The 2008 European Rally Championship season was the 56th season of the FIA European Rally Championship. Italian driver Luca Rossetti won 4 of the 9 rallies to claim his first European rally championship title.

==Calendar and winners==
The calendar of the 2008 season consisted of only 9 events, after the ELPA Rally not taking place in that year.

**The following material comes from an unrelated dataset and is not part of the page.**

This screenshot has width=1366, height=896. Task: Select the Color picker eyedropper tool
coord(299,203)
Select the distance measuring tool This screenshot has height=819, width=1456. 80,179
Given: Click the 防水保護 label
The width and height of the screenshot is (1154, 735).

The remaining events were unchanged from the previous year.

| Round | Date | Event | Winner ERC |
|---|---|---|---|
| 1 | 4– 6 April | TUR Istanbul Rally | ITA Luca Rossetti |
| 2 | 18–20 April | ITA Rally 1000 Miglia | ITA Luca Rossetti |
| 3 | 22–24 May | CRO Croatia Delta Rally | ITA Luca Rossetti |
| 4 | 6– 8 June | POL Rally Poland | POL Michał Sołowow |
| 5 | 27–28 June | BEL Ypres Rally | ITA Luca Rossetti |
| 6 | 11–13 July | BGR Rally Bulgaria | BGR Krum Donchev |
| 7 | 1–2 August | PRT Rally Vinho da Madeira | ITA Giandomenico Basso |
| 8 | 22–24 August | CZE Barum Rally Zlín | ITA Renato Travaglia |
| 9 | 17–19 October | FRA Rallye Antibes Côte d'Azur | POL Michał Sołowow |

==Championship standings==
For the final classification in a rally, the winner was awarded 10 points, the runner-up 8 and the third placed driver 6. Drivers ranked 4 to 8 got 5–4–3–2–1 point(s). Additionally, the top three of every leg got 3–2–1 point(s). Only drivers who participated in least 6 events qualified for the championship ranking.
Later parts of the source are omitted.